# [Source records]
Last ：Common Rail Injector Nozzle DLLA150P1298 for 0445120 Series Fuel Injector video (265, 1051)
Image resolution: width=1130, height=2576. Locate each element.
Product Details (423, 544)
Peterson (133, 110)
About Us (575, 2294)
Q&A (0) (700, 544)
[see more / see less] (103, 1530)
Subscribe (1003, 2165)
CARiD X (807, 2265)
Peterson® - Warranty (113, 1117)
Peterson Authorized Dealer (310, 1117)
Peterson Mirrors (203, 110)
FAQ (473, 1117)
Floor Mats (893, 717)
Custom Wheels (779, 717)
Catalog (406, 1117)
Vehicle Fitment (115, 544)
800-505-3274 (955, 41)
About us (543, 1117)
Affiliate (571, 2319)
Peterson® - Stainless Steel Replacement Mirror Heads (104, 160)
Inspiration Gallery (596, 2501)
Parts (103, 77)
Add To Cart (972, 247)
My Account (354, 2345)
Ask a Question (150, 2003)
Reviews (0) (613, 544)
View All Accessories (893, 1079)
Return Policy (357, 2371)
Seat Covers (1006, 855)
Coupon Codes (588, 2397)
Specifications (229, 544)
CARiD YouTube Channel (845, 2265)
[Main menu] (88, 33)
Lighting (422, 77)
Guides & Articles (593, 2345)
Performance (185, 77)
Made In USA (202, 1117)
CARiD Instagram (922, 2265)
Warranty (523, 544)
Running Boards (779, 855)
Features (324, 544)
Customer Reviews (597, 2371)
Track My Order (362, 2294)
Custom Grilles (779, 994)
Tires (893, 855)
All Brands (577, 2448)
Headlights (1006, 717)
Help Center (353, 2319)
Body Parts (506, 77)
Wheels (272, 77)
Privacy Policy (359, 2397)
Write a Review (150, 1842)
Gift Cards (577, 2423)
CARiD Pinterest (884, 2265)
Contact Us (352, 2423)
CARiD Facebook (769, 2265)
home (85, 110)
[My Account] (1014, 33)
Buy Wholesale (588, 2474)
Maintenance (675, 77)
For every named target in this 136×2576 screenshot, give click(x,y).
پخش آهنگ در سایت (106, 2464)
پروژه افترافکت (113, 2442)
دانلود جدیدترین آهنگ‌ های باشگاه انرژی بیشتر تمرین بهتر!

# [Directions]
As the answer, set down only the lines from the data above between the one holding "Specifications (229, 544)" and the one holding "home (85, 110)", inclusive, exactly as they read.

# [Exercise solution]
Specifications (229, 544)
CARiD YouTube Channel (845, 2265)
[Main menu] (88, 33)
Lighting (422, 77)
Guides & Articles (593, 2345)
Performance (185, 77)
Made In USA (202, 1117)
CARiD Instagram (922, 2265)
Warranty (523, 544)
Running Boards (779, 855)
Features (324, 544)
Customer Reviews (597, 2371)
Track My Order (362, 2294)
Custom Grilles (779, 994)
Tires (893, 855)
All Brands (577, 2448)
Headlights (1006, 717)
Help Center (353, 2319)
Body Parts (506, 77)
Wheels (272, 77)
Privacy Policy (359, 2397)
Write a Review (150, 1842)
Gift Cards (577, 2423)
CARiD Pinterest (884, 2265)
Contact Us (352, 2423)
CARiD Facebook (769, 2265)
home (85, 110)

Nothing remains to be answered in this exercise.